We will need to add something about the archiving requirements, space expected to be needed, backup, reliability, how users find information, i.e. cataloguing, discovery etc. The amount of data saved can vary enormously depending on what is collected, with what granularity and for how long. The amount of storage may be driven by budget/costs. Also whether it is kept on tape vs. disk and how long it is available needs some thought. Fred has about 30TBytes of data stored. May follow NLANR/CAIDA datacube model to make the information available.
There was a discussion of using GPS to get accurate time synchronization, i.e. more accurate than is available with NTP. There was concern about deploying GPS and the need to get aerials installed etc. It was agreed that we do need to be able to synchronize the timing and should specify what the synchronization accuracy should/will be assuming we will start out with NTP only.
It was agreed that we should continue to collect the XIWT PingER data, and make it available.
So the next step is to flesh out the proposal, and then to shop it around to members to solicit interest. Particular/possible members would include those running networks and/or transiting traffic (e.g. Verio/NTT, ATT), a broad band/dial-up center (e.g. EarthLink, ENRON) site, a content site (e.g. WestGroup, Intel does web hosting), a corporate network (one would be of interest, more would be better so can compare and validate, e.g. does the corporation do a lot of tunneling, streaming, how does small company compare with large), a hosting site (e.g. Exodus), a wireless provider (e.g. Bell South, AT&T or Ericsson customers, perhaps SBC or Verizon might be interested), an ecommerce site, a research high performance computing site (e.g. SLAC) would be good participants. Such companies have resources that may be added to the proposal. We feel we can be successful with a fairly small but diverse deployment. Then one would assess interest, get an idea of what people are interested in doing. Is there value to members who do not/cannot deploy the probes on the WAN, e.g. deploy tools internally/privately/non-sharing of data on their LAN. Getting participation (of people willing to install etc.) is a key ingredient to moving forward. Is there a minimal target of participants? Then get together a phone conference to see who will really proceed. Then go for an extended seminar, say in January, for people signing up. Then go to DARPA to redirect the proposal. Fred has a lot of requests for access to his repository, this could be made available via the current proposal umbrella. It would be interesting to use this data to illustrate some applications such as web streaming, or traffic mixes at various places.
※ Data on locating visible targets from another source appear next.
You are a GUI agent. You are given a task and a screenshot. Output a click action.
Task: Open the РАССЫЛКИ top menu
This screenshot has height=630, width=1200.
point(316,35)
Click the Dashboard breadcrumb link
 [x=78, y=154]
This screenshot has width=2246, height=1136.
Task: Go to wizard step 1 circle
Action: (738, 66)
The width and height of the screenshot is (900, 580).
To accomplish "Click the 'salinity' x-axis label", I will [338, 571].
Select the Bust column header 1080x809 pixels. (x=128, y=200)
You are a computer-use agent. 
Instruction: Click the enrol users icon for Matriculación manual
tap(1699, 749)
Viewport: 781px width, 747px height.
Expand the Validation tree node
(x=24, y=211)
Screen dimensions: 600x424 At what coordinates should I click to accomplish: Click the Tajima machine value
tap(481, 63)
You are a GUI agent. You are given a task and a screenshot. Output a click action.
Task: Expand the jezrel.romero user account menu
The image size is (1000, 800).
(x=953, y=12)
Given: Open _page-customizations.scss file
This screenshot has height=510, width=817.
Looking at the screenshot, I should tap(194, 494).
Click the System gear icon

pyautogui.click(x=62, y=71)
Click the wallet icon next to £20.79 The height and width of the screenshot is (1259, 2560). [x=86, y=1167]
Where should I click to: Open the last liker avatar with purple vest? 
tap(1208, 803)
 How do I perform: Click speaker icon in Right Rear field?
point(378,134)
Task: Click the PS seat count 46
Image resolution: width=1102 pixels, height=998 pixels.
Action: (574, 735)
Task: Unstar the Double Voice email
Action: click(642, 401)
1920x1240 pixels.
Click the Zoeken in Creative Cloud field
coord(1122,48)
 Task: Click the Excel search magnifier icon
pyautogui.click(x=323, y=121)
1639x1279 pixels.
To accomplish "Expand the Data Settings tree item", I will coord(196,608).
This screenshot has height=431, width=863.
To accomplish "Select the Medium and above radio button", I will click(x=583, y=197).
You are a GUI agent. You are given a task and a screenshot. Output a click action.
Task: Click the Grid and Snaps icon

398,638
Another question orthogonal to benefits seen by participants is what are the requirements that a member has to ante up in order to participate. For example: meeting/workshop participation, release of data, dataset subscription to selected data available early on, locating a probe with access to network, providing ssh access for administration. What does it take to be a participant, active vs. passive participants.
A timeline was proposed:
DARPA wants the data to drive models, to validate models. It may be necessary to send out an email to the DARPA modeling PI folks saying this is the data we are hoping to capture and make available, is it useful to you, in what form, does it need extending either in location or in what is measured, how should it be aggregated. IPv6 is another possible area to expand into especially for the wireless folks. Wireless traces would be very interesting for the DARPA community. Another interest is deducing throughput from loss and delay measurements made passively and compare with active measurements.